Goals of the project

The power of robotics lies in creating autonomous robots which exhibit behaviors that respond to an environment. This course project is a study in creating an autonomous behavior. The Acrobot is an underactuated robot that senses its own position and responds by moving its arm back and forth to excite its body dynamics into expressive movements. The Acrobot will perform its behavior autonomously but also responds to the touch of human interaction. It also has human-like behaviors in that it does get “tired” and requires occasional breaks.

As the project evolved, we also developed a companion robot which coordinates with the lead robot via wireless communication. In a choreographed dance, the leader Acrobot guides the follower Acrobot in its movement, creating a mesmerizing visual display. The two machines have similar but not identical structure, so the performance is not perfectly synced and the follower tends to step on the leaders toes. When they do sync up, the results are fascinating to watch.

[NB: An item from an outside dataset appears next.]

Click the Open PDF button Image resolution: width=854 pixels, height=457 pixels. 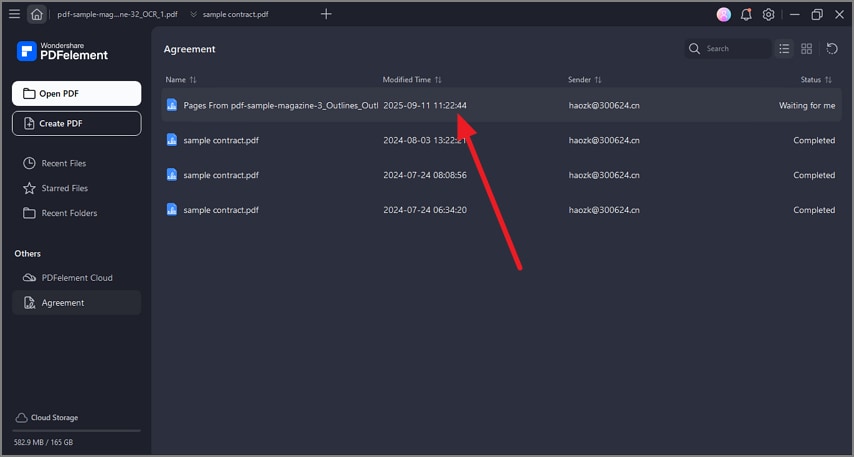point(76,94)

Nature of the Collaboration

This project was iteratively developed as a series of assignments for the new “Introduction to Physical Computing” IDeATe course in the Fall 2014 semester. The nature of the course is that everybody is tasked to learn new skills outside their expertise, to teach their own knowledge, and to become effective collaborators by learning the language and approach of other areas.

The concept was developed mutually, then each stage of hardware and software development proceeded in tandem. Brian has more fabrication experience, and Luke more software experience, but all problems were solved together. The central problem of formulating the control equations was entirely new to both of us and approached as a collaborative empirical problem.  


Making the robots required a combination of skills in mechanical design, embedded programming, wireless communication, Arduino programming, and Kinect SDK programming. Building the structures required designing low-friction joints, mounting actuators, and fabricating custom laser-cut parts. The software skills for the robots included real-time sensor processing, dynamic control programming, state-machine design, and developing an ad hoc communication protocol. The final iteration also included writing a Windows program to send Kinect data wirelessly to the robots.


The structures were built from a combination of OpenBeam extrusions and custom laser-cut parts made using the course facilities. The primary controller was an Arduino, with wireless communication implemented using Wixel modules. The motion sensing used an accelerometer for inertial sensing and a Hall effect sensor for rotation counting. The final version also used a Kinect to sense a human interacting via body gesture.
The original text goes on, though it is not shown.